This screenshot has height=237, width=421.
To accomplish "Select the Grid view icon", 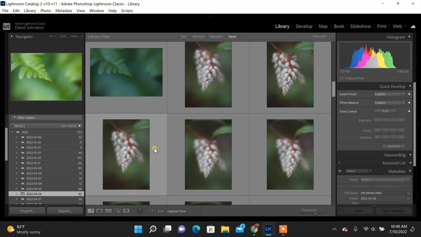I will pos(90,211).
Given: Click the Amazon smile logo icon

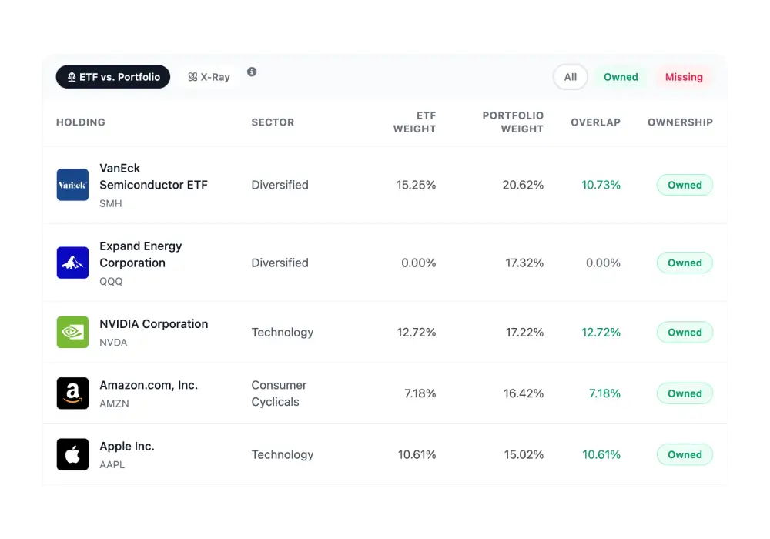Looking at the screenshot, I should tap(72, 393).
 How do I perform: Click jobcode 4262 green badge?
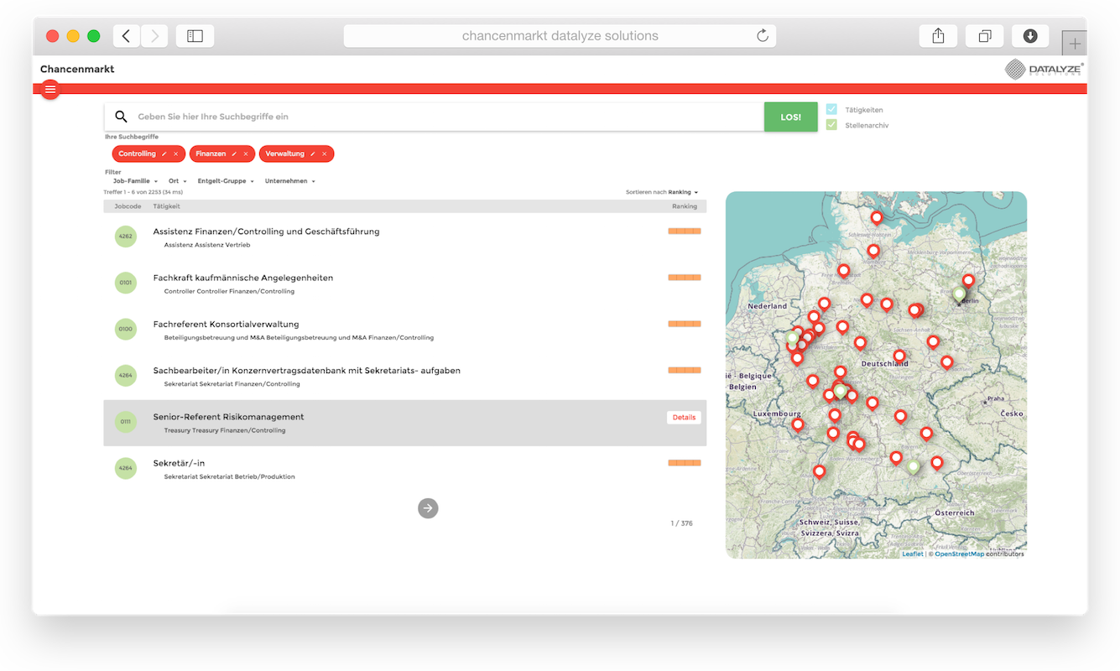[x=125, y=237]
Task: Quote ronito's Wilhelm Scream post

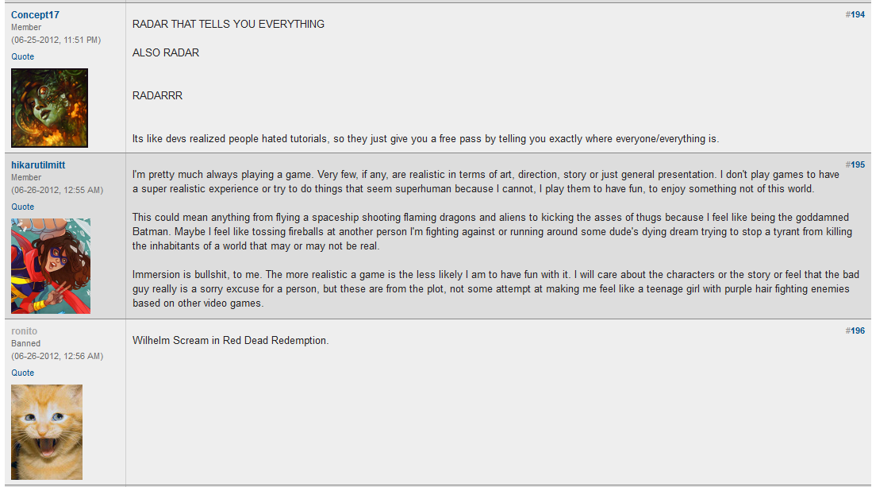Action: coord(22,373)
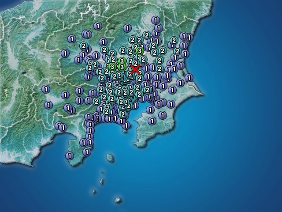Click the westernmost intensity 1 marker
The width and height of the screenshot is (282, 212).
[x=45, y=89]
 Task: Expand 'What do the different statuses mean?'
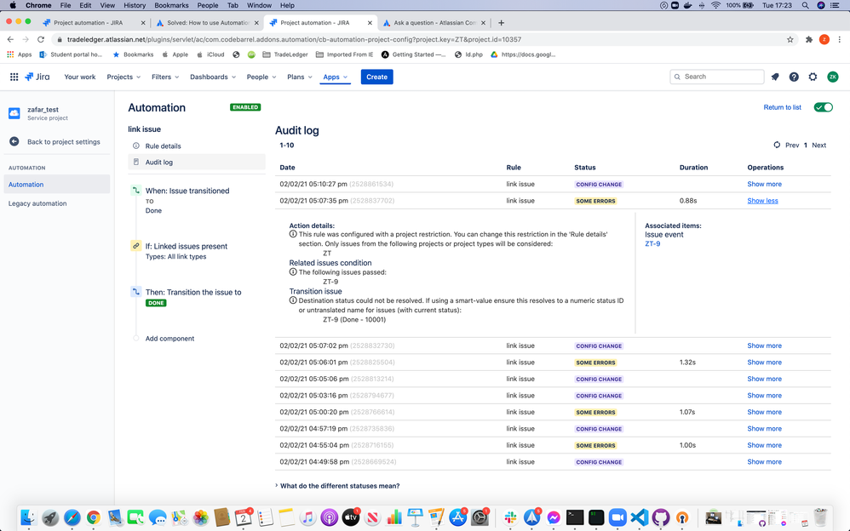340,485
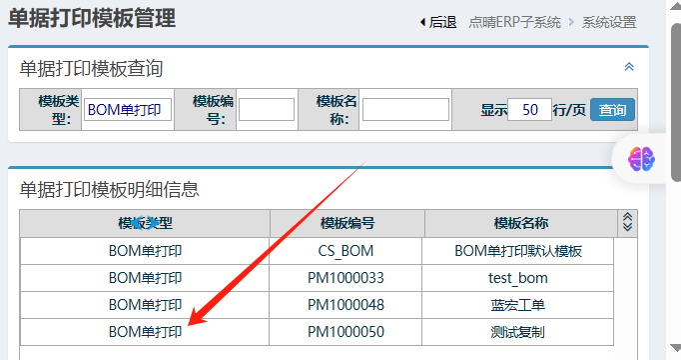Viewport: 681px width, 360px height.
Task: Select the CS_BOM template row
Action: click(x=317, y=251)
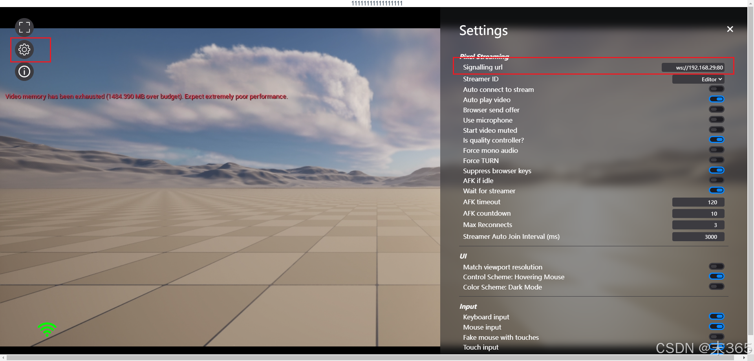The width and height of the screenshot is (754, 361).
Task: Click the info icon below the gear
Action: point(24,71)
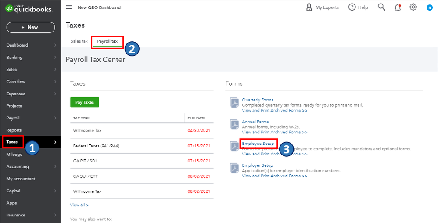Switch to the Sales tax tab
This screenshot has height=223, width=438.
click(79, 41)
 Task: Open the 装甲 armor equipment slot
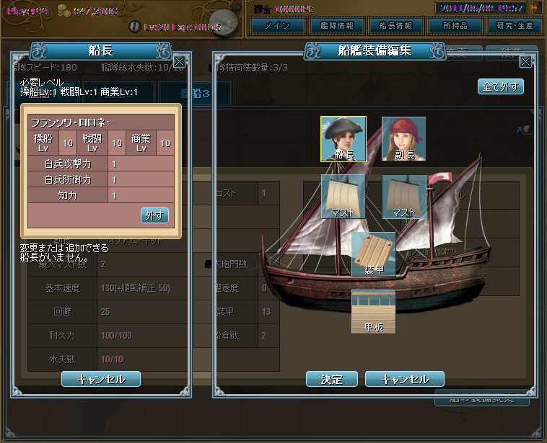coord(373,254)
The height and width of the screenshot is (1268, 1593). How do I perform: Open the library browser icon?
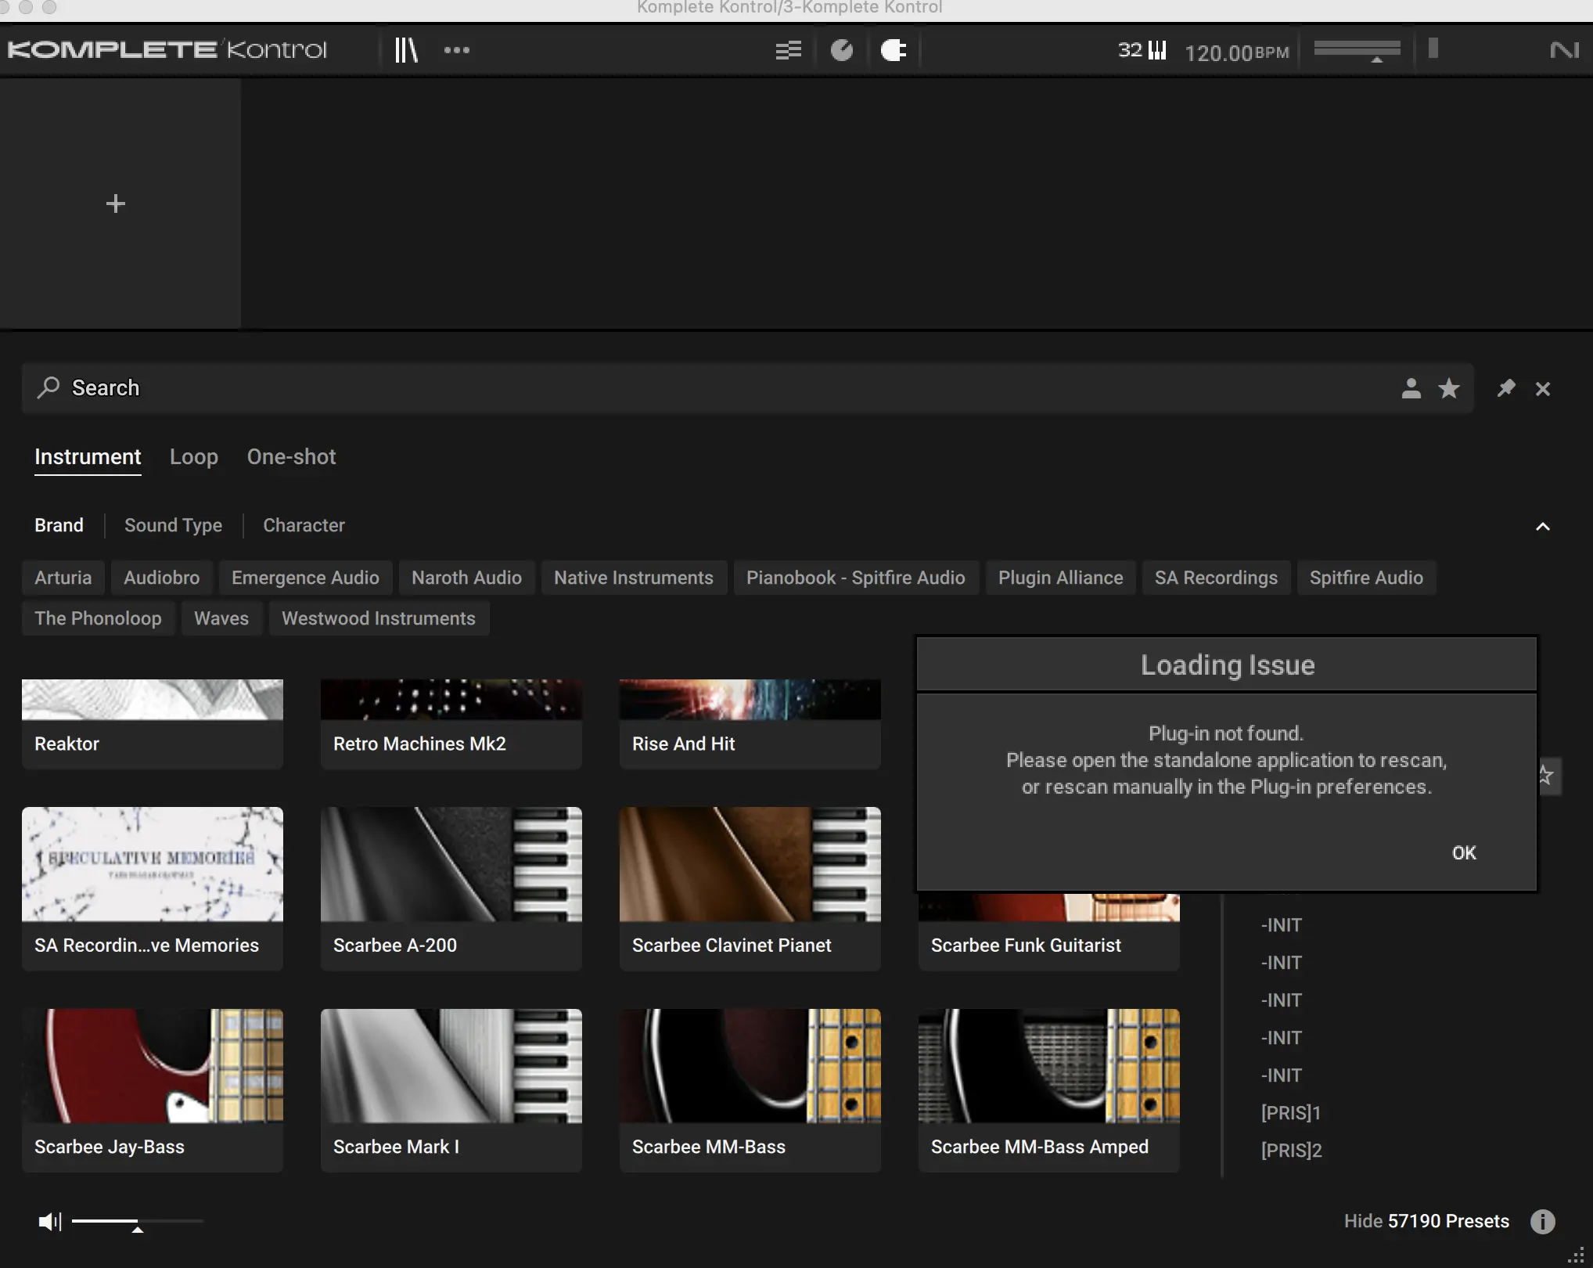pos(405,50)
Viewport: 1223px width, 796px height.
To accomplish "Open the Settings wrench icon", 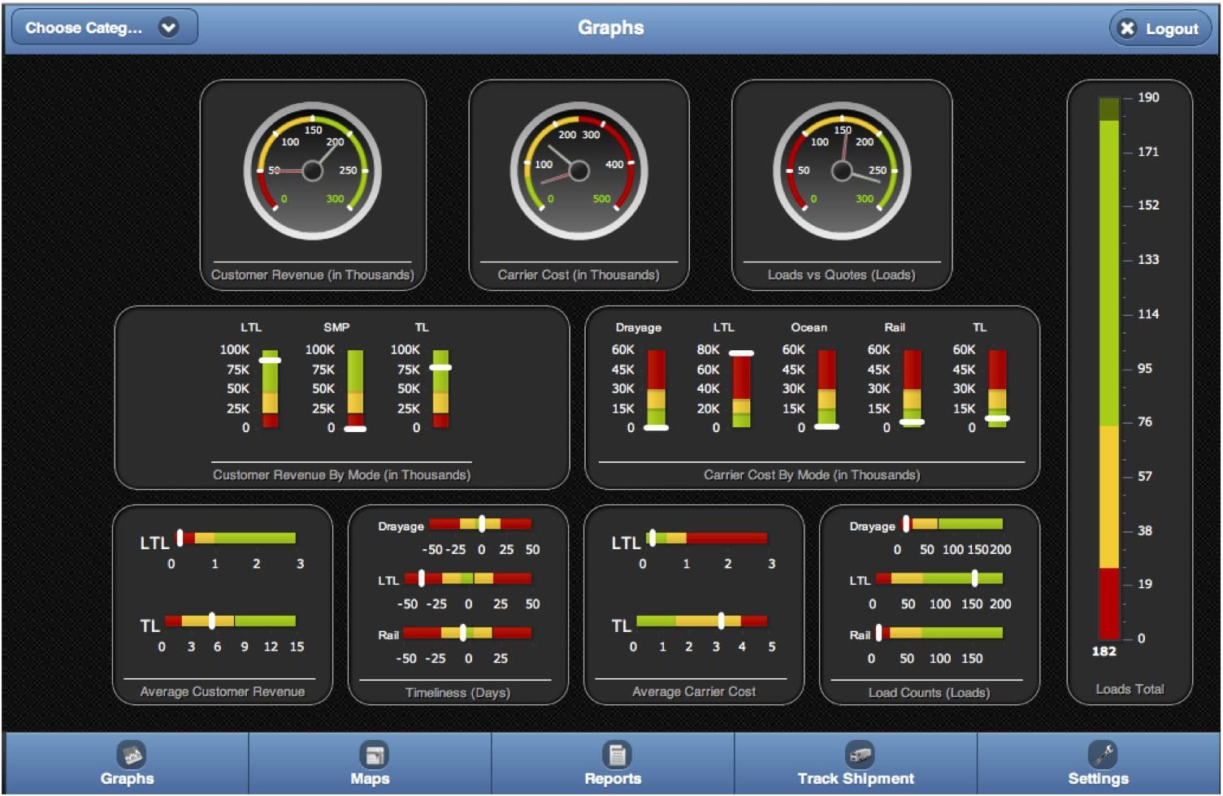I will click(1104, 755).
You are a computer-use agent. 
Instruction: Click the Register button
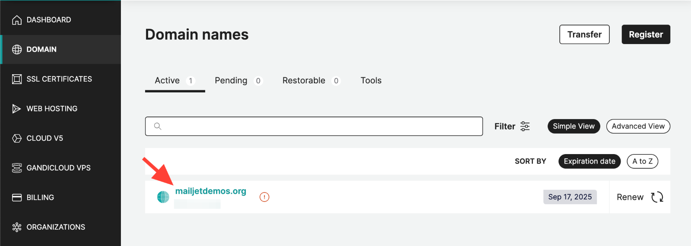point(646,35)
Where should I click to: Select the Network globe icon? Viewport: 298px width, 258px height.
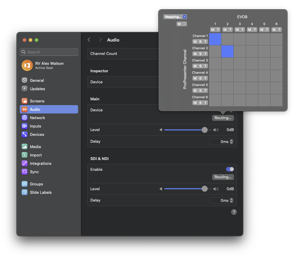pos(25,118)
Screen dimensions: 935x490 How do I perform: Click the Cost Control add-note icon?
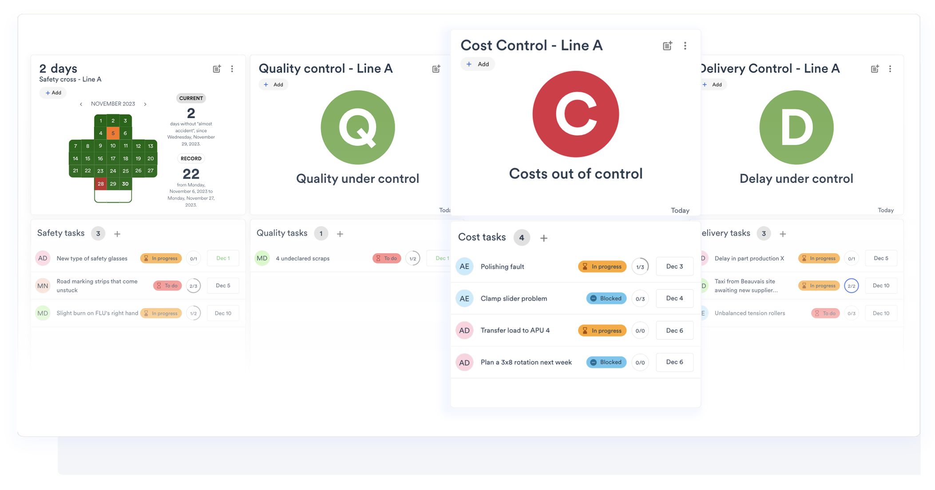[667, 46]
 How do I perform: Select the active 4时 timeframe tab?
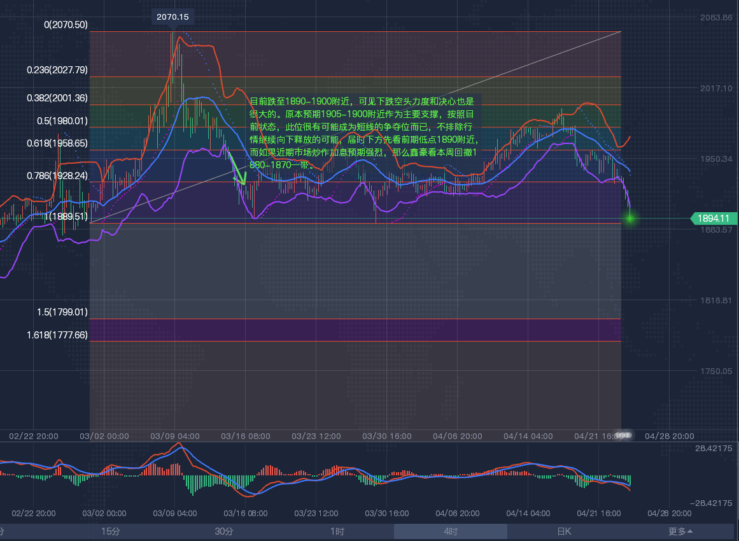pos(450,531)
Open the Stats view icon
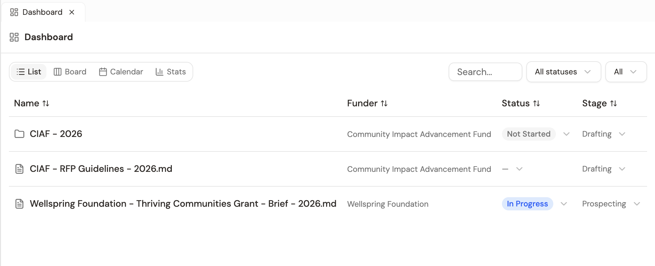 pyautogui.click(x=159, y=71)
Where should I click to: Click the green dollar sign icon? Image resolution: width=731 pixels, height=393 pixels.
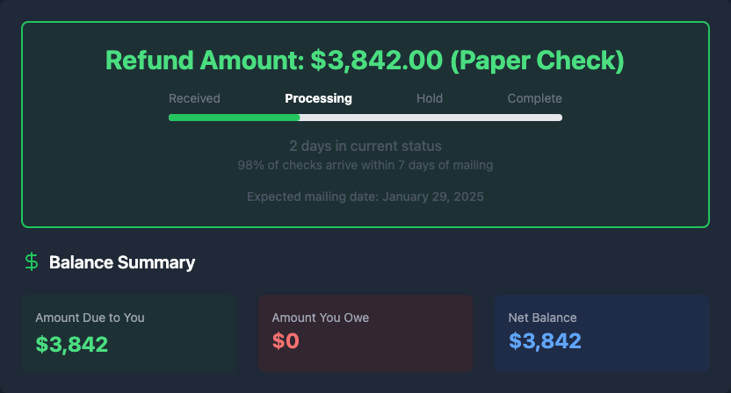[x=32, y=261]
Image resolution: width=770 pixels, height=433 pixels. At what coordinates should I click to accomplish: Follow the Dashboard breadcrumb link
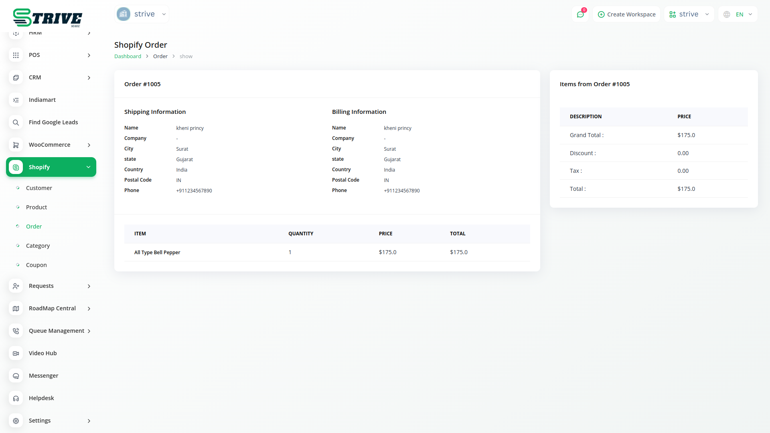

Task to complete:
Copy out every line of the rows above that contains the word "Image".

Reply:
Where should I click to: Click the green dollar sign icon? Image resolution: width=731 pixels, height=393 pixels.
Image resolution: width=770 pixels, height=433 pixels. At what coordinates should I click to accomplish: Follow the Dashboard breadcrumb link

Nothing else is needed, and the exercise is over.